Während wir heutzutage eine gewisse sexuelle Geschwätzigkeit in der Öffentlichkeit an den Tag legen, herrscht doch gerade in vielen Liebesbeziehungen Sprachlosigkeit über dieses Thema. In der Folge leben Paare ihre Sexualität oft lediglich auf dem kleinsten gemeinsamen Nenner aus. Sexualität wird noch immer tabuisiert und selbst in der Psychotherapie oder im Arzt-Patienten-Gespräch ist sie bestenfalls ein Randthema. Viel zu (vor)schnell wird kategorisiert und eingeordnet. Eine wirklich erfolgreiche Sexualtherapie sollte hingegen vom Behandler als „dem neugierigen Anfänger“ ausgehen.
Das gern praktizierte Schubkastendenken gilt seit Längerem als überholt, lassen sich damit doch kaum all die verschiedenen sexuellen Lebenswelten in unserer Gesellschaft erfassen. Heterosexualität ist lediglich eine Form, die Übergänge zur Homosexualität sind fließend. Selbst die Grenzen zwischen Mann und Frau sind heute vielfach aufgeweicht oder gänzlich verschoben. „Anstatt in Mann und Frau einzuteilen, ist es vielfach besser, von Menschen zu sprechen, die größtenteils männlich oder aber überwiegend weiblich sind“, merkte Johannes Wahala, Präsident der Österreichischen Gesellschaft für Sexualforschung, an. Besonders Jugendliche definieren sich nicht unbedingt nach klassischen Lebensweisen, was sich ebenso in ihrem Umgang mit Sexualität ausdrücken kann. Dies ist ein wichtiger Aspekt, dem sich zukünftig wohl auch mehr und mehr Urologen im Rahmen der Jungensprechstunde gegenüber sehen werden.
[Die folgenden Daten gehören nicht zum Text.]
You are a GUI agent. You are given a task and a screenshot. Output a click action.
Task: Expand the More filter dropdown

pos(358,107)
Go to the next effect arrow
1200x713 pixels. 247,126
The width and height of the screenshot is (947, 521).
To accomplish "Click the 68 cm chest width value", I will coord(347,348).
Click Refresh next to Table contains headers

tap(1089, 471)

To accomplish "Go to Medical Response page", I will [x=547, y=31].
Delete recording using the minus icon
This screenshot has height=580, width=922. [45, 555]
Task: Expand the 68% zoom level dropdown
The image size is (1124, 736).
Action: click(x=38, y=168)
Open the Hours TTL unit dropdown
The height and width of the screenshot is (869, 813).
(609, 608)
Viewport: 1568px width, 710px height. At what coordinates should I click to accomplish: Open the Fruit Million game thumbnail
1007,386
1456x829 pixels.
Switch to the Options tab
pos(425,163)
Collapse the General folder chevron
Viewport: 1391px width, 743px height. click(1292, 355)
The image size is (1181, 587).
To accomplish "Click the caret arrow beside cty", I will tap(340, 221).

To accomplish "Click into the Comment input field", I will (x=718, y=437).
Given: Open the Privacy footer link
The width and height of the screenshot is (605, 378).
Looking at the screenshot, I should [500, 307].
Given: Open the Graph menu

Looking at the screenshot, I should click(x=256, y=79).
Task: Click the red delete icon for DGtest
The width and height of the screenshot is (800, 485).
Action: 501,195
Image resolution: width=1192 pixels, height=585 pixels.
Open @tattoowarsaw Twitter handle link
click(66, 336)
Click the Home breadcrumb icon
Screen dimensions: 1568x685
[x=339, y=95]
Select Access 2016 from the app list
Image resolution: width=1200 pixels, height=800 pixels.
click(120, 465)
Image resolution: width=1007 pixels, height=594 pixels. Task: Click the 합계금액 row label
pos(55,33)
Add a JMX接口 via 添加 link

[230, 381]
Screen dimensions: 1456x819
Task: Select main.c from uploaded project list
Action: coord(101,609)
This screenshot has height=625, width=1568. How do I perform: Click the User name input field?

„Das altbekannte Bild, dass Sexualität nur zuhause stattfindet, sollten Sie ebenfalls ganz schnell vergessen“, riet Wahala Ärzten und Therapeuten gleichermaßen. Sex 2.0 beschreibt z.B. sexuelle Erfahrungen und Handlungen in Chatrooms. Umfragen zufolge nehmen solche medialen Angebote eine immer größere Bedeutung im Leben junger Menschen ein. Auch Darkrooms, Sexpartys und Cruising (inklusive Sex an öffentlichen Orten) gehören zur Lebenswelt im Zeitalter der Neosexualität.
Darüber hinaus ist die Zunahme sexuellen Risikoverhaltens nicht selten ein verdeckter Kampf gegen die eigene Drogenabhängigkeit, Sucht nach Nähe oder auch ein probates Mittel, um Depressionen abzuwehren. Berater und Ärzte müssen diese Lebenswelten nicht für sich annehmen, aber sollten ihrem Gegenüber dennoch möglichst offen und als „der neugierige Anfänger“ zuhören. Denn Vorurteile und voreilige Schlüsse können eine empfundene Stigmatisierung verstärken, Depressionen auslösen und die psychosozialen Belastungen zusätzlich steigern.